Taking an angry tumble
sanctification. it’s a process.
The night before a recent tumble, I had been angry at an ongoing situation of injustice. There was no “taking care of it before the sun went down”1 — a great ideal — but unfortunately not happening in a timely manner for this particular circumstance. That morning, I’d woken up feeling beat down and more than a little beat up. My elevated emotions were better under control, but I could still feel them running in the background…they’d only need a little encouragement to roar forth once more and engulf me into their breakers.
A couple hours later, they got their chance…and I…didn’t stand a chance. And since I was with others at the time, neither did they.
Decent into Madness
I’ve looked back at the situation multiple times from different angles. I still don’t know if my need for friends and companionship on that day outweighed the possibility of my anger getting the best of me. Maybe I should have just stayed home and out of everyone’s way. But, instead, I went. And, rather than fleeing the temptation of a little opening that left me room to vent, I took it and blew the opportunity wide open.

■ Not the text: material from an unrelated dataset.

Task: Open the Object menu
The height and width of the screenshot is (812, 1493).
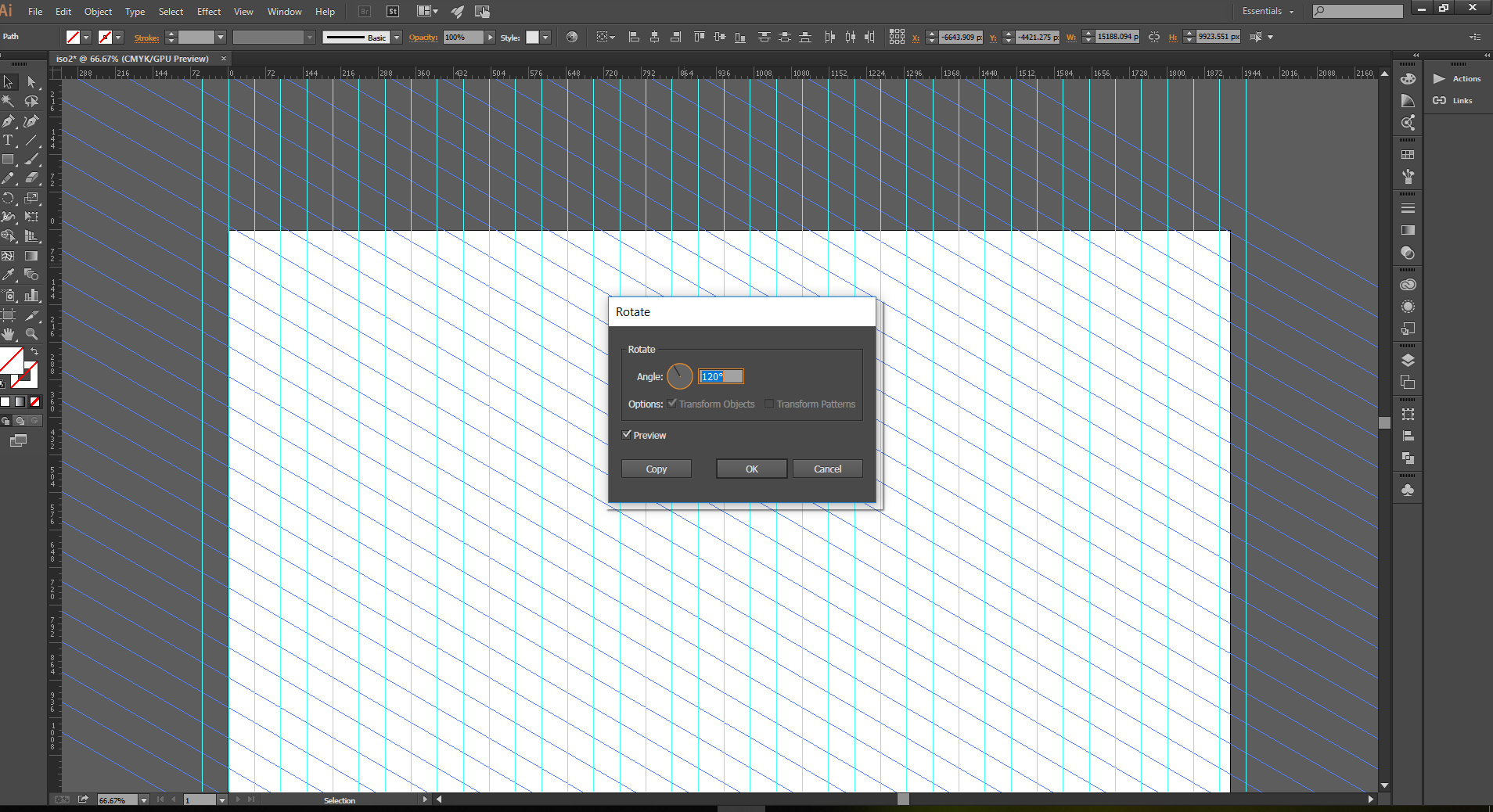Action: point(98,12)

And, dear reader, in that moment, I also blew it. Because not only did I vent about the current injustice, but one frustration flowed into another frustration and another until I was one big, crazy blob of seeing red. It was like the time I was a step behind my young toddler as she slow-rolled down a staircase right in front of my grasp. But in this case, I was both mom and toddler — I felt the tumble and yet, was seemingly powerless to stop my descent into madness.
Repentance is Grace
Unfortunately, my rant didn’t solve anything. I left feeling spent and also ashamed. All the justification in the world was powerless to change the fact that I sinned in my anger. Perhaps Paul had something like this in mind when he wrote, “For I do not understand my own actions. For I do not do what I want, but I do the very thing I hate.” (Romans 7:15)
Thankfully, like Paul, I’m not left to save myself:
“So I find it to be a law that when I want to do right, evil lies close at hand. For I delight in the law of God, in my inner being, but I see in my members another law waging war against the law of my mind and making me captive to the law of sin that dwells in my members. Wretched man that I am! Who will deliver me from this body of death? Thanks be to God through Jesus Christ our Lord! So then, I myself serve the law of God with my mind, but with my flesh I serve the law of sin. There is therefore now no condemnation for those who are in Christ Jesus. For the law of the Spirit of life has set you free in Christ Jesus from the law of sin and death. For God has done what the law, weakened by the flesh, could not do. By sending his own Son in the likeness of sinful flesh and for sin, he condemned sin in the flesh, in order that the righteous requirement of the law might be fulfilled in us, who walk not according to the flesh but according to the Spirit.” (Romans 7:21 - 8:4)
Wretched woman that I am! Why is that so hard to read? Why is that so hard to write? I think in this situation, admitting I didn’t handle my anger well — that I sinned in my anger — seems to negate the original injustice. But both can be true at the same time. I can say it’s good to be stirred to anger over injustice, but expressing it the way I did wasn’t good. Thankfully, in Christ, God can and will use even this low moment as He continues to sanctify me. It’s always a good reminder that repentance is grace: “For even if I made you grieve with my letter, I do not regret it—though I did regret it, for I see that that letter grieved you, though only for a while. As it is, I rejoice, not because you were grieved, but because you were grieved into repenting. For you felt a godly grief, so that you suffered no loss through us. For godly grief produces a repentance that leads to salvation without regret, whereas worldly grief produces death.” (2 Cor 7:8-10)
Sanctification of Anger?
For me, part of my sanctification journey is not only tumbling down stairs but then, also getting back up, remembering Christ as my only hope in life and death, repenting and trying again.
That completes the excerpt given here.